La Corte, esaminato il diritto europeo, ne ha sancito la compatibilità in virtù dell’ampio margine di discrezionalità di cui dispongono gli Stati membri. Dunque, a detta dei giudici europei, “una normativa nazionale che limiti la libertà di scelta dei piccoli enti locali di ricorrere a una centrale di committenza, prescrivendo a tal fine due modelli di organizzazione esclusivamente pubblica, senza la partecipazione di persone o di imprese private, non viola l’obiettivo di libera prestazione dei servizi e di apertura alla concorrenza non falsata in tutti gli Stati membri, perseguito dalla direttiva 2004/18, dal momento che essa non colloca alcuna impresa privata in una situazione privilegiata rispetto ai suoi concorrenti. 66 Peraltro, detta normativa nazionale non accorda alcuna preferenza ad un’impresa offerente nazionale. Al contrario, essa concorre all’obiettivo richiamato al punto precedente, in quanto pone i piccoli enti locali al riparo dal rischio di un’intesa tra una centrale di committenza e un’impresa privata che detenga una partecipazione in tale centrale di committenza”.
Si ricorda che nel regime attuale disciplinato dall’art.37 comma 4 del D.Lgs. 50/2016, sebbene questo sia stato sospeso “a titolo sperimentale” dallo Sblocca-cantieri fino al 31.12.2020, i Comuni non capoluogo di Provincia, per poter procedere ad acquisti “maggiori”[1] devono ricorrere a:
a) una centrale di committenza o a soggetti aggregatori qualificati;
b) unioni di comuni costituite e qualificate come centrali di committenza, ovvero associandosi o consorziandosi in centrali di committenza nelle forme previste dall’ordinamento;
c) una stazione unica appaltante costituita presso gli enti di area vasta ai sensi della legge 7 aprile 2014, n. 56 e, quindi, stipulando un’intesa con le città metropolitane (art. 1, co. 44 lett. c) ovvero con le province.

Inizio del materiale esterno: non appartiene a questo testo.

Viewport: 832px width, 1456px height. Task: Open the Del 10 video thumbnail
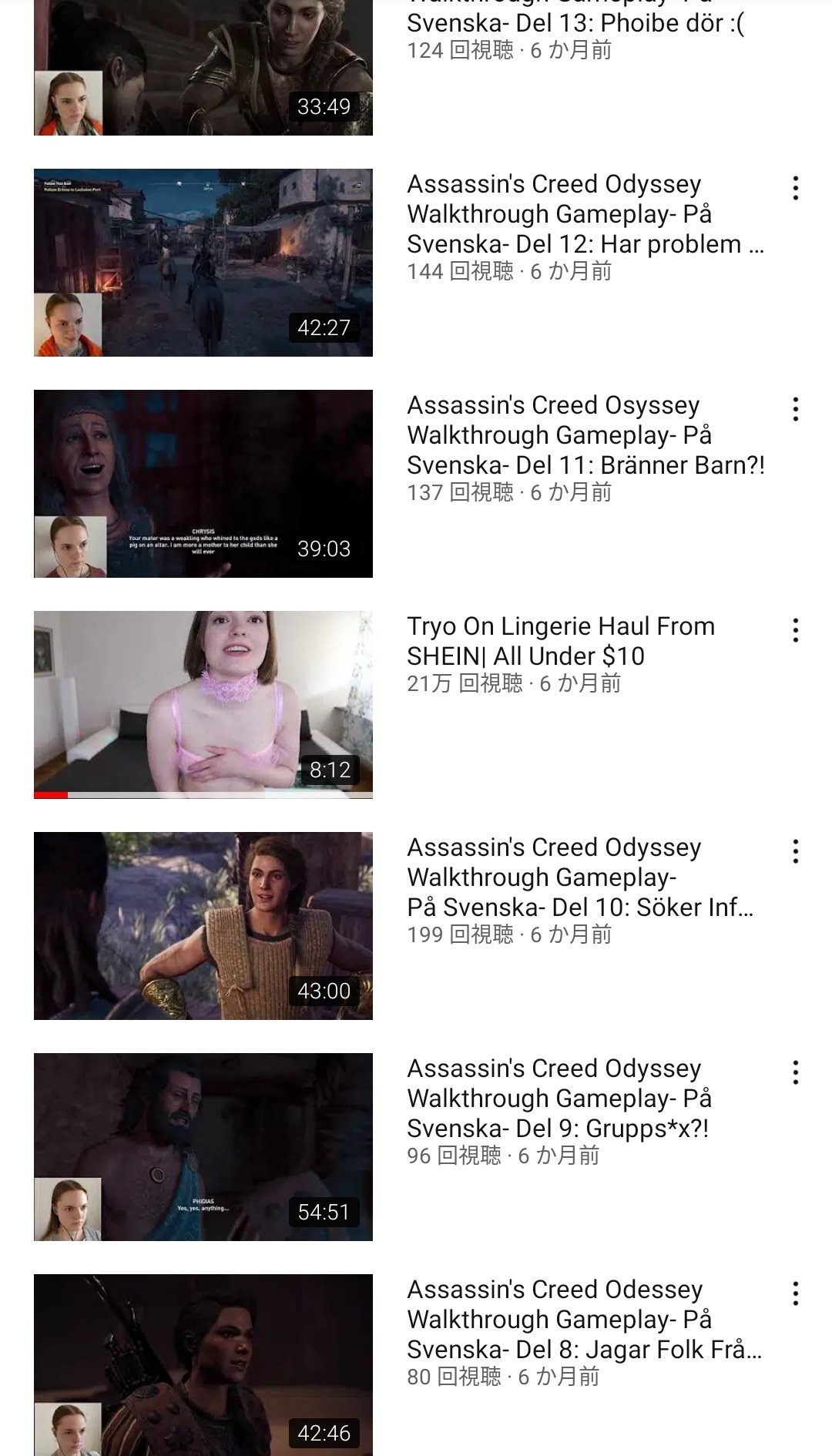coord(203,926)
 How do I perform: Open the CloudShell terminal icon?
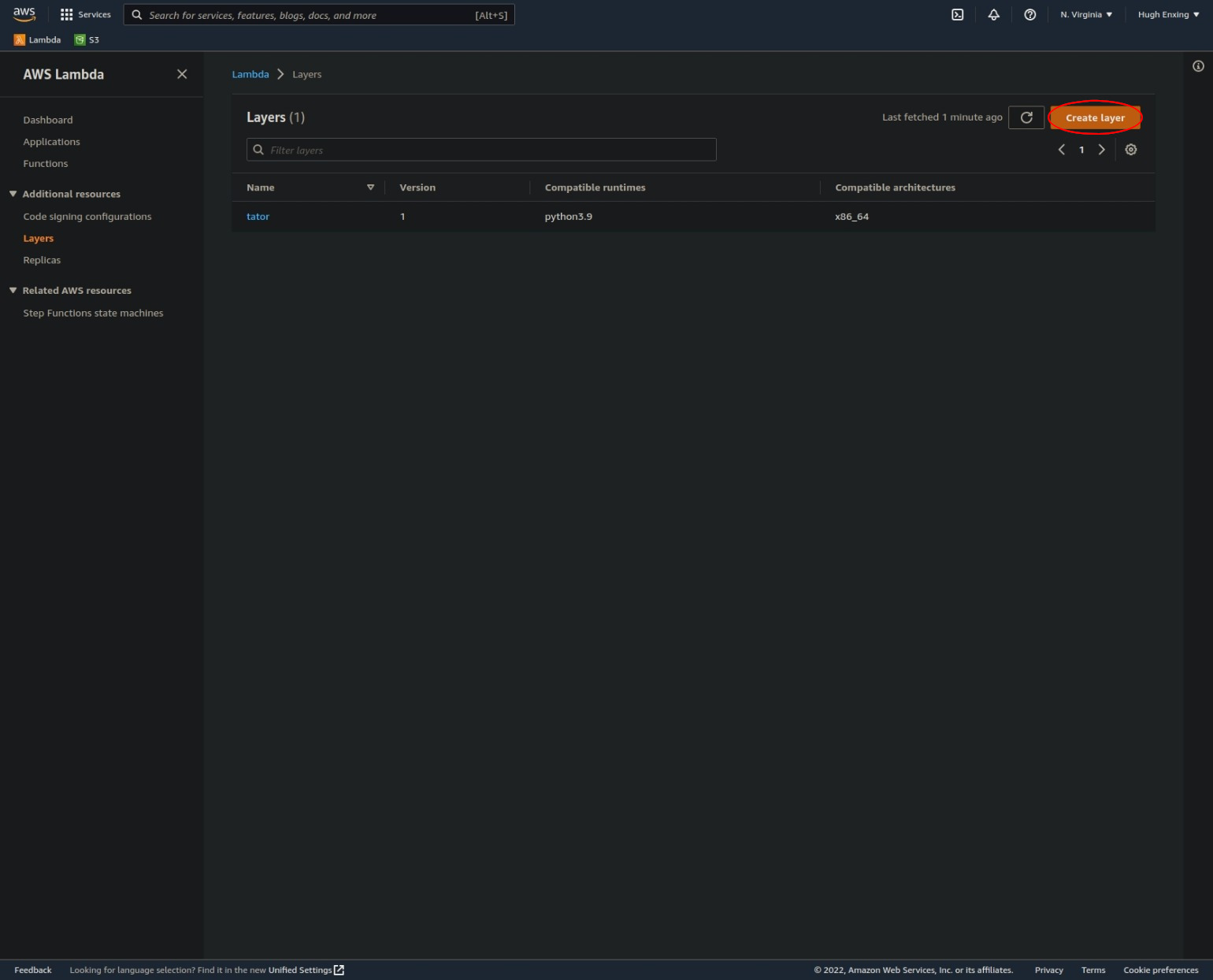957,14
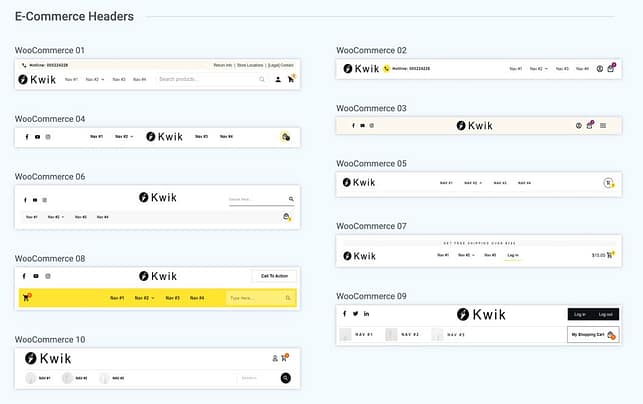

[1] Per le forniture e servizi di importo pari o superiore a 40.000 euro e inferiore alla soglia comunitaria, e per lavori di manutenzione ordinaria di importo pari o superiore a 150.000 euro e inferiore a 1.000.000 di euro, anche i Comuni non capoluogo possono procedere autonomamente utilizzando gli strumenti telematici di negoziazione messi a disposizione dalle centrali di committenza qualificate.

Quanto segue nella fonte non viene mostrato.